▶

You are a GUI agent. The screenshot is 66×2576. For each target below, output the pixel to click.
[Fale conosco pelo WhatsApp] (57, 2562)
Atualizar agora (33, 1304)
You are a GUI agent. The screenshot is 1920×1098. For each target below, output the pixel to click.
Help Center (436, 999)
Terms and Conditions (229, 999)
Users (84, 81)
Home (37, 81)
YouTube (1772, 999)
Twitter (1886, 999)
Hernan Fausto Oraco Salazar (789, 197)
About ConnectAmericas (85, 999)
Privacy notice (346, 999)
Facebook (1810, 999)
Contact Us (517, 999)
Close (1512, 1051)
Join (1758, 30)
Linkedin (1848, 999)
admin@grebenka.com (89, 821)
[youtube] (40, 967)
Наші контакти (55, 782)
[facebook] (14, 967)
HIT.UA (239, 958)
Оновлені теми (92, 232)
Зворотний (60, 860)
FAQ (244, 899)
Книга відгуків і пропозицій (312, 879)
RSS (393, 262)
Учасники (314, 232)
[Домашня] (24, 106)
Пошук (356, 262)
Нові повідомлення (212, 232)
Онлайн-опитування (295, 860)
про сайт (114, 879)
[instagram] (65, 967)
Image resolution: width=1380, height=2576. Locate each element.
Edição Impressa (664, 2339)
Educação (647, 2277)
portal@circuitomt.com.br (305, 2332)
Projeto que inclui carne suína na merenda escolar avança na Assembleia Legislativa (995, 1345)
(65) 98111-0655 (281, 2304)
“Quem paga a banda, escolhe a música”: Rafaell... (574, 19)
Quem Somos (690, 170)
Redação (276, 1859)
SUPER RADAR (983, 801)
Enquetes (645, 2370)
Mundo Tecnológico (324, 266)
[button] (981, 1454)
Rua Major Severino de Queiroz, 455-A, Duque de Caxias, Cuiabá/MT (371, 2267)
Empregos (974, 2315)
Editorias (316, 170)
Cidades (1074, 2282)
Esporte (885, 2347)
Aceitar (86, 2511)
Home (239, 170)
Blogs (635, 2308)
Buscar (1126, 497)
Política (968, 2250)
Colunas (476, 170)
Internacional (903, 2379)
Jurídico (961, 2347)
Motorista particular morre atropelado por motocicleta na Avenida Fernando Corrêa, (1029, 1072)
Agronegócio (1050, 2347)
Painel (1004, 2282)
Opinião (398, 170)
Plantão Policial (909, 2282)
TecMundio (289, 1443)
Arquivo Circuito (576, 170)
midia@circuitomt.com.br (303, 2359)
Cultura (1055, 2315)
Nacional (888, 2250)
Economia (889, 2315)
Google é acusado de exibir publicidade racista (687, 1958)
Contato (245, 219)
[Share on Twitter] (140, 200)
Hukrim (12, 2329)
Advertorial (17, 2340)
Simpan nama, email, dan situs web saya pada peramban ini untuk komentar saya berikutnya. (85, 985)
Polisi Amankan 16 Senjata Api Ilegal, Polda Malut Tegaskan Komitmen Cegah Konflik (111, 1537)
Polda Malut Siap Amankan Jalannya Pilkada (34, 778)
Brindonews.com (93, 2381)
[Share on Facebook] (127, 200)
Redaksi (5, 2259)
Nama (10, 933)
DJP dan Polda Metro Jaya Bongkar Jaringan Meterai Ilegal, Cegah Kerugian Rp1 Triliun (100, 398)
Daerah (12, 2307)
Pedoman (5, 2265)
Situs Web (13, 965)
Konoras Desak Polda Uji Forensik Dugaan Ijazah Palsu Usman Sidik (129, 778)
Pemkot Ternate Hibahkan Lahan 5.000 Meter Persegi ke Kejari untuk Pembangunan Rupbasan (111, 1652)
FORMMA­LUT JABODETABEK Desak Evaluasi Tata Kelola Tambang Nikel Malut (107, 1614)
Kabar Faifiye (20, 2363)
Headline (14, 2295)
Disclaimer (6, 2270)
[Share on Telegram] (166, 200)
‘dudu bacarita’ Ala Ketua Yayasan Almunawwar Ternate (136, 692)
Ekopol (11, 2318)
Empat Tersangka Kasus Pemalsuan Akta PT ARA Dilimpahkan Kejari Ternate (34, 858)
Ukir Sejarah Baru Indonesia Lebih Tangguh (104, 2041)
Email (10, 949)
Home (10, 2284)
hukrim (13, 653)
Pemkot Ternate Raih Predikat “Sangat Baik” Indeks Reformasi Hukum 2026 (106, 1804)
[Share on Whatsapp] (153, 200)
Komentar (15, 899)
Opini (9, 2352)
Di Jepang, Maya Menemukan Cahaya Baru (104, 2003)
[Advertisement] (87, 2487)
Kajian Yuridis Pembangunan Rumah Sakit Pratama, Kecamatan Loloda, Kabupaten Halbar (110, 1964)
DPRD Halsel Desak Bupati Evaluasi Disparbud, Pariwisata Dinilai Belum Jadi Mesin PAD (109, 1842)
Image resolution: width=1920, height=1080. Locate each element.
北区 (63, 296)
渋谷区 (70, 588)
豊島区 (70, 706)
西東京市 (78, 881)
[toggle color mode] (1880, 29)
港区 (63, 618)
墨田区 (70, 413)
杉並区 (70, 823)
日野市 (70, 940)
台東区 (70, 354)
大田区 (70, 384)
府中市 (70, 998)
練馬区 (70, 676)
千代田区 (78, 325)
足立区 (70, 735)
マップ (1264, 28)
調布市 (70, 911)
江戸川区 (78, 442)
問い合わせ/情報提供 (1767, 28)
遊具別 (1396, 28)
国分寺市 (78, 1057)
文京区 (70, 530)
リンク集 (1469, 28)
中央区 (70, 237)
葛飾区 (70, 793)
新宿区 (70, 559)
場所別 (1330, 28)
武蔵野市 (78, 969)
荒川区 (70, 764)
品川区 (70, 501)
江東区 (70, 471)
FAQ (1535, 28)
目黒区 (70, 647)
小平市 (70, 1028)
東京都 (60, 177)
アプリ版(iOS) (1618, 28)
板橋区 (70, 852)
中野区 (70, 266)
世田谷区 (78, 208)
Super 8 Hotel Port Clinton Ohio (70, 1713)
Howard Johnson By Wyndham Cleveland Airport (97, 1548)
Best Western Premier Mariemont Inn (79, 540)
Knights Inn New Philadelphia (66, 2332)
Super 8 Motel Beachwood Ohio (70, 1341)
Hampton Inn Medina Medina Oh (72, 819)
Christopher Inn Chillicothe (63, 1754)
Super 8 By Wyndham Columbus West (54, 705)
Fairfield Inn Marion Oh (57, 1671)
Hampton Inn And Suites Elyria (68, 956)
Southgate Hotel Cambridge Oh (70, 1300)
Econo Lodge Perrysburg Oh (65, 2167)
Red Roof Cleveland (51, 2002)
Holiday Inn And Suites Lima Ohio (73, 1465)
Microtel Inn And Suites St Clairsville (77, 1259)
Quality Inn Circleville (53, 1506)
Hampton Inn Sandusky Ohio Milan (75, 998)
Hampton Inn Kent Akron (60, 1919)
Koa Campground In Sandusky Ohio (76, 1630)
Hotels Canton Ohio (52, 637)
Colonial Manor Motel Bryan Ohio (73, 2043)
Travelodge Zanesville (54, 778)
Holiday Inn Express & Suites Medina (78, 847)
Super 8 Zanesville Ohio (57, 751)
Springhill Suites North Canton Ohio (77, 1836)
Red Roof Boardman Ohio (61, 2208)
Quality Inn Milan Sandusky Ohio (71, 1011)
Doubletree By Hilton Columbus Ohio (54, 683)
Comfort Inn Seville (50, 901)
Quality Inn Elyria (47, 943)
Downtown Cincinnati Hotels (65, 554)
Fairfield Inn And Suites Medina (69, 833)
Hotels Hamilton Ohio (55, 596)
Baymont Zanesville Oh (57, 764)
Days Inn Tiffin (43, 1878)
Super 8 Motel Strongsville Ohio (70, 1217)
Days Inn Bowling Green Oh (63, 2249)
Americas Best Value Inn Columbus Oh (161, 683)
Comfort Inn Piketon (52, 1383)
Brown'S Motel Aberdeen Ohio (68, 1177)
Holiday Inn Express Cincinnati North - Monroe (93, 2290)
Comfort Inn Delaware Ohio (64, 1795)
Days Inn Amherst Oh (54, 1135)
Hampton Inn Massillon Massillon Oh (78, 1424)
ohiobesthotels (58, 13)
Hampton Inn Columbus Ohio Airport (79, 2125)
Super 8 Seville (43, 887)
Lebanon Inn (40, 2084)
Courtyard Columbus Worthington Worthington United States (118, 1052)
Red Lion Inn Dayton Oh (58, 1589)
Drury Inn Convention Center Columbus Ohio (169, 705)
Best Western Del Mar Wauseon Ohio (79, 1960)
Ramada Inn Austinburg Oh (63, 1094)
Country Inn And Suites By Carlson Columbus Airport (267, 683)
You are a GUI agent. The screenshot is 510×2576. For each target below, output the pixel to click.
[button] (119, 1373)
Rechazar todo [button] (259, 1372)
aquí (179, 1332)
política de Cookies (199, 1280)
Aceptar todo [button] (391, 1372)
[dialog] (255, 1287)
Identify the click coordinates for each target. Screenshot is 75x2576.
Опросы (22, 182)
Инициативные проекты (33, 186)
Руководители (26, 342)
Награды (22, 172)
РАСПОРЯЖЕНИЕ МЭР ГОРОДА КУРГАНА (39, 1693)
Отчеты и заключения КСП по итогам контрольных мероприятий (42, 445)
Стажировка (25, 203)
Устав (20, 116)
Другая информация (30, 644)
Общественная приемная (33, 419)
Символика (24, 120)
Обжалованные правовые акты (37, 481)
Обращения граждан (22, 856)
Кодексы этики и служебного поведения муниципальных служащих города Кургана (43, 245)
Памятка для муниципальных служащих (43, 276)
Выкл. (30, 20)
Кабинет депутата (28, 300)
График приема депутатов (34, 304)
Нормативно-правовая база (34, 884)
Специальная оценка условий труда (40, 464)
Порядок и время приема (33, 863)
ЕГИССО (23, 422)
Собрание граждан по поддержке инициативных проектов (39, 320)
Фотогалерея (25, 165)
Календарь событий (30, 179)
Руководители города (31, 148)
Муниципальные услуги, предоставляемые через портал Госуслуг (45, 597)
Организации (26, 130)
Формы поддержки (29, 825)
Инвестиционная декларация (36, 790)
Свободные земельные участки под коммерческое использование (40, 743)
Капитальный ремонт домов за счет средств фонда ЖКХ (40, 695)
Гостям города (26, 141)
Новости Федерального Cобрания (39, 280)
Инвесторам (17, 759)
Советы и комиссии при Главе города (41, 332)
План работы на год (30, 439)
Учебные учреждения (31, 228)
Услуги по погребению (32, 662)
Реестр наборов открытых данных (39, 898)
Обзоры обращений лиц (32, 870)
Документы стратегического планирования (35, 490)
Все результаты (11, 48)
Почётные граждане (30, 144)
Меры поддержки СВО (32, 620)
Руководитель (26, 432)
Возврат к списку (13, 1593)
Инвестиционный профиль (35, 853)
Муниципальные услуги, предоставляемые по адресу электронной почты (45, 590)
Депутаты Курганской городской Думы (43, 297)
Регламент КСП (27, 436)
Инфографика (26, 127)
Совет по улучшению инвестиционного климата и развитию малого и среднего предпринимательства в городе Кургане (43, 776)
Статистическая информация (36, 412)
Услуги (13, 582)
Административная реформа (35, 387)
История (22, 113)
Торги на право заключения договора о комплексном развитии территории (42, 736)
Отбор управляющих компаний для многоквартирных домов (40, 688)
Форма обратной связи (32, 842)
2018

◀

**What you need to do:** Would you please copy, word for word, everything above from the line containing "Terms and Conditions (229, 999)" down to the line containing "Esporte (885, 2347)", those two lines included?

**Written solution:**
Terms and Conditions (229, 999)
Users (84, 81)
Home (37, 81)
YouTube (1772, 999)
Twitter (1886, 999)
Hernan Fausto Oraco Salazar (789, 197)
About ConnectAmericas (85, 999)
Privacy notice (346, 999)
Facebook (1810, 999)
Contact Us (517, 999)
Close (1512, 1051)
Join (1758, 30)
Linkedin (1848, 999)
admin@grebenka.com (89, 821)
[youtube] (40, 967)
Наші контакти (55, 782)
[facebook] (14, 967)
HIT.UA (239, 958)
Оновлені теми (92, 232)
Зворотний (60, 860)
FAQ (244, 899)
Книга відгуків і пропозицій (312, 879)
RSS (393, 262)
Учасники (314, 232)
[Домашня] (24, 106)
Пошук (356, 262)
Нові повідомлення (212, 232)
Онлайн-опитування (295, 860)
про сайт (114, 879)
[instagram] (65, 967)
Image resolution: width=1380, height=2576. Locate each element.
Edição Impressa (664, 2339)
Educação (647, 2277)
portal@circuitomt.com.br (305, 2332)
Projeto que inclui carne suína na merenda escolar avança na Assembleia Legislativa (995, 1345)
(65) 98111-0655 (281, 2304)
“Quem paga a banda, escolhe a música”: Rafaell... (574, 19)
Quem Somos (690, 170)
Redação (276, 1859)
SUPER RADAR (983, 801)
Enquetes (645, 2370)
Mundo Tecnológico (324, 266)
[button] (981, 1454)
Rua Major Severino de Queiroz, 455-A, Duque de Caxias, Cuiabá/MT (371, 2267)
Empregos (974, 2315)
Editorias (316, 170)
Cidades (1074, 2282)
Esporte (885, 2347)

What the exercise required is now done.